Would I be right in thinking that my 2008 Cheyenne's heating should run off electric as well as gas?

Just returned from a week's break where the gas ran out on the last night, brrr , and I couldn't get any heating on EHU alone. But reading the manufacturer's blurb it sounds as though it should work on electric alone. Boiler is fine on gas, when we have some, fan's working and our additional electric water tank works fine.

Any advice/info welcomed :?


----------



## FM02MZO (Oct 15, 2012)

Truma Ultraheat is designed to work off both gas and EHU, you have obviously got a fault, did you try it on all 3 settings i.e. 500, 1000 and 2000.

Regarding advice we always carry a mains fan heater just incase!


----------



## WhiteCheyenneMan (Sep 27, 2011)

Thanks FM02MZO (how do you pronounce that?). Yes it's 900 and 1200 on mine..................and if only we had left the Bambino heater in the van for the trip!!


----------



## 100127 (Jul 20, 2006)

WhiteCheyenneMan said:


> Thanks FM02MZO (how do you pronounce that?).

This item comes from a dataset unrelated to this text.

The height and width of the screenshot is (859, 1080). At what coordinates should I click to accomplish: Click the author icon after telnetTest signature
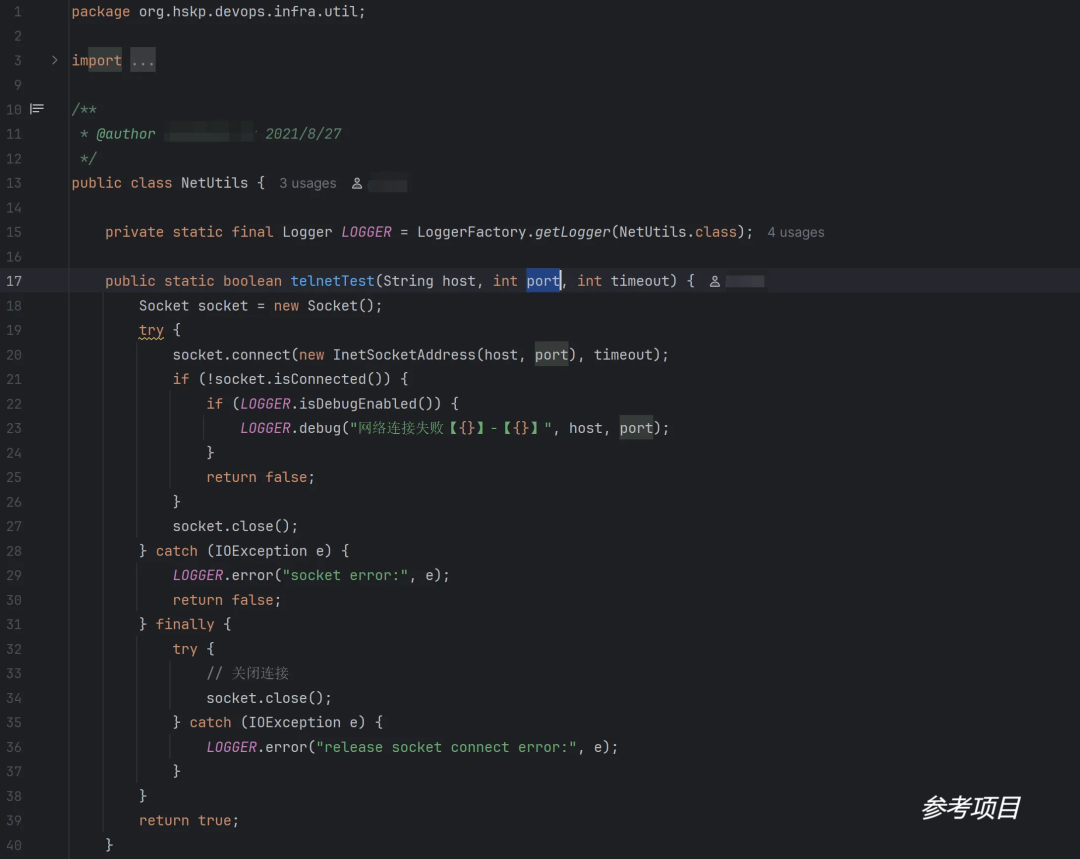(x=715, y=282)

Could be his numberplate. :lol: :lol:


----------



## FM02MZO (Oct 15, 2012)

FM02MZO was the reg number of the first 4x4 I bought.


----------



## p-c (Oct 27, 2007)

Hi
Ours is not on an Autotrail but we have a separate mains switches near the fuse box. One is for electric water heater and one for electric space heater. Also, sorry for stating the obvious, but did you adjust the thermostat.
p-c


----------



## DTPCHEMICALS (Jul 24, 2006)

Check that Ultraheat is turned on. Turn thermostat up On mine a green light shows. Set to what output you require. No joy check fuses.
Dave p


----------



## Wizzo (Dec 3, 2007)

Don't expect the electric heating to give you instant heat, particularly if 900w and 1200w are the only two settings you have. 

You could try using both gas and electric settings together until the van is warmed up a bit and then turn off the gas altogether.

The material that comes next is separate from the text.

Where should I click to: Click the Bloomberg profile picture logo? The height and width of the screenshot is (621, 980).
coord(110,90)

If you do not have a manual for your van they are available online from the Auto-Trail website.

JohnW


----------



## sweetie (Nov 28, 2005)

Wizzo said:


> Don't expect the electric heating to give you instant heat, particularly if 900w and 1200w are the only two settings you have.
> 
> You could try using both gas and electric settings together until the van is warmed up a bit and then turn off the gas altogether.
> 
> ...


Problem was he had run out of gas


----------



## WhiteCheyenneMan (Sep 27, 2011)

Yes I have not only the original handbook supplied with the vehicle, but also the correct one, which I downloaded from Autotrail :lol: It was one of the first 2008, new Ducato 740 SE's to be built.

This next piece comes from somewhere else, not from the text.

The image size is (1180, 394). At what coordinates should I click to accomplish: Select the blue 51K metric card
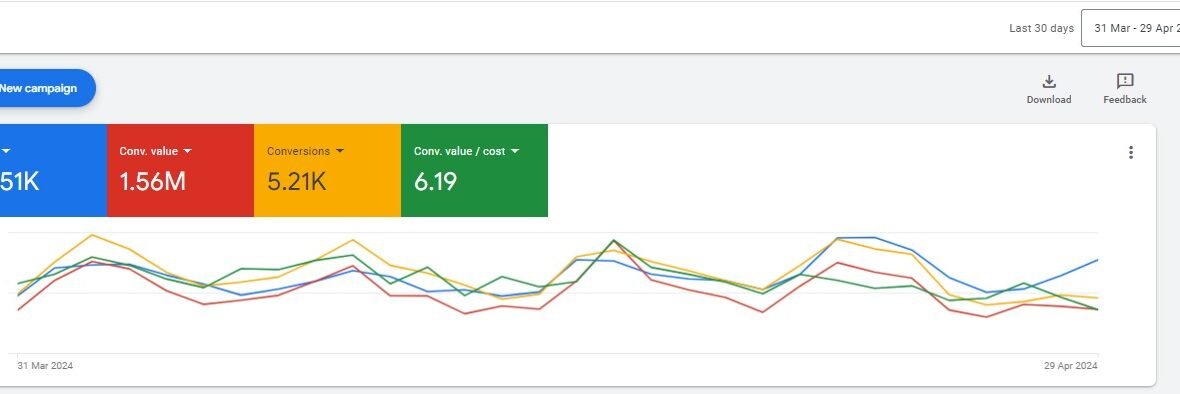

Both the yellow and green lights come on (and the red when you run out of gas :roll: ).

It looks like a hands and knees job tomorrow to burrow under the bed in search of isolating/master switches.


----------



## WhiteCheyenneMan (Sep 27, 2011)

Sorted, thanks guys! :wink: 
The isolating switch was off, following work on the Habitation Aircon before Christmas. Isolation switches for both the boiler and the aircon have been positioned out of sight at the opposite end of the bed from the boiler. I've never had to touch them before, but have a vague recollection of the dealer mentioning them when we bought the vehicle two years ago!


----------



## Spenders (Jul 26, 2012)

If your Cheyenne is anything like my Scout, with the Trumaheat 'fire' built into a unit underneath the wardrobe, there is a master switch for the electric fire on the floor of the wardrobe against the wall.

Apologies if that seems a bit 'teaching to suck eggs' but I didn't know about it and thought that the unit was malfunctioning..... felt a bit small when it was pointed out to me!


----------